TASK ITEM:
Write out, please, each line from the one containing "Where should I" to the final line of the data, both included, exactly and without pictures.

Stored data:
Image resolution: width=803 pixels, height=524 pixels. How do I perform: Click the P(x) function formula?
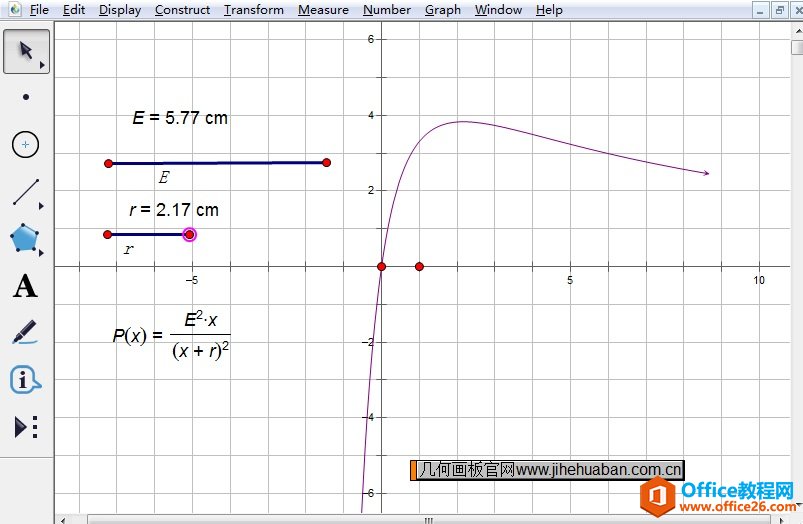coord(171,335)
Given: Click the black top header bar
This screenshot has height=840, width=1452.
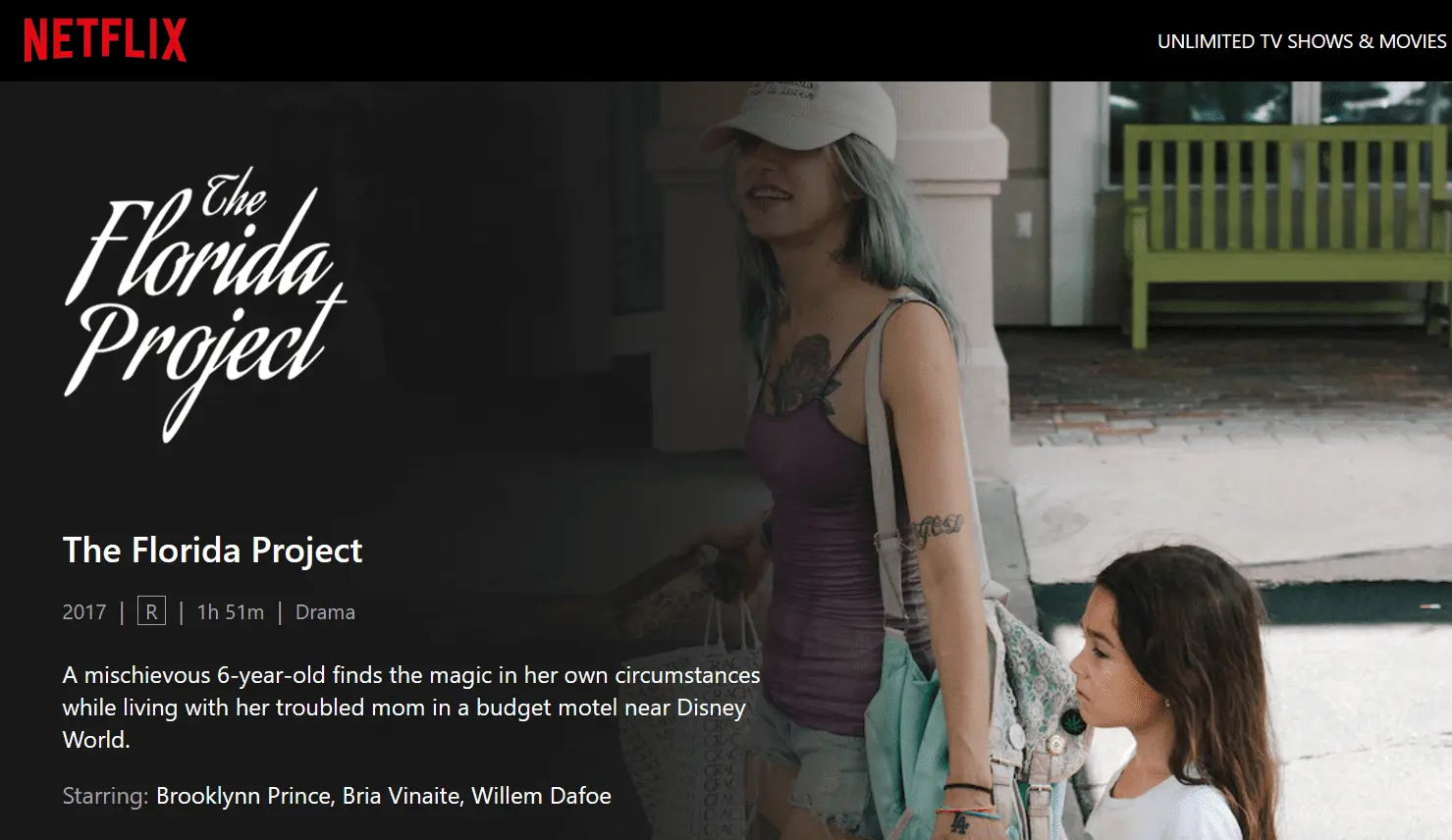Looking at the screenshot, I should [x=726, y=40].
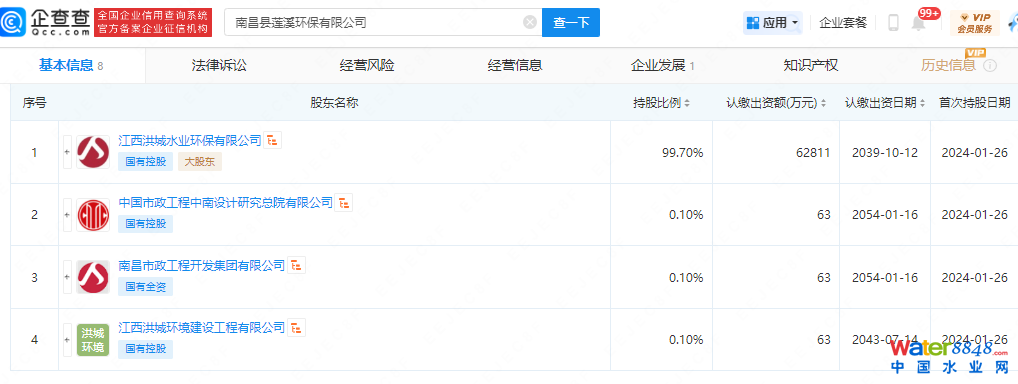1018x384 pixels.
Task: Open the VIP 会员服务 badge
Action: click(975, 23)
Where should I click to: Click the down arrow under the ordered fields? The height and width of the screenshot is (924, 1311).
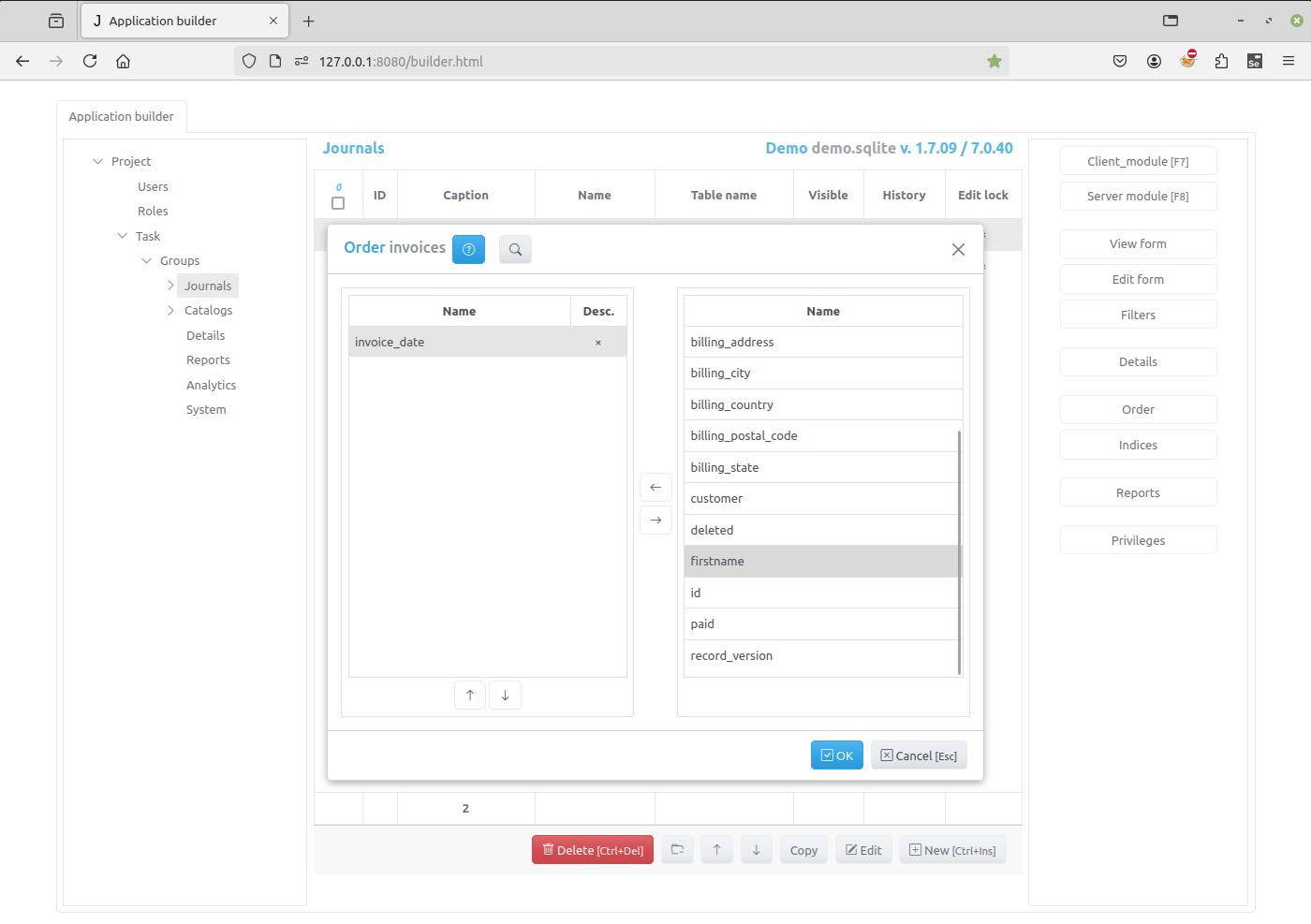[x=505, y=695]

RESULT OF THE EXERCISE:
Where should I click to: Click the down arrow under the ordered fields? The height and width of the screenshot is (924, 1311).
[x=505, y=695]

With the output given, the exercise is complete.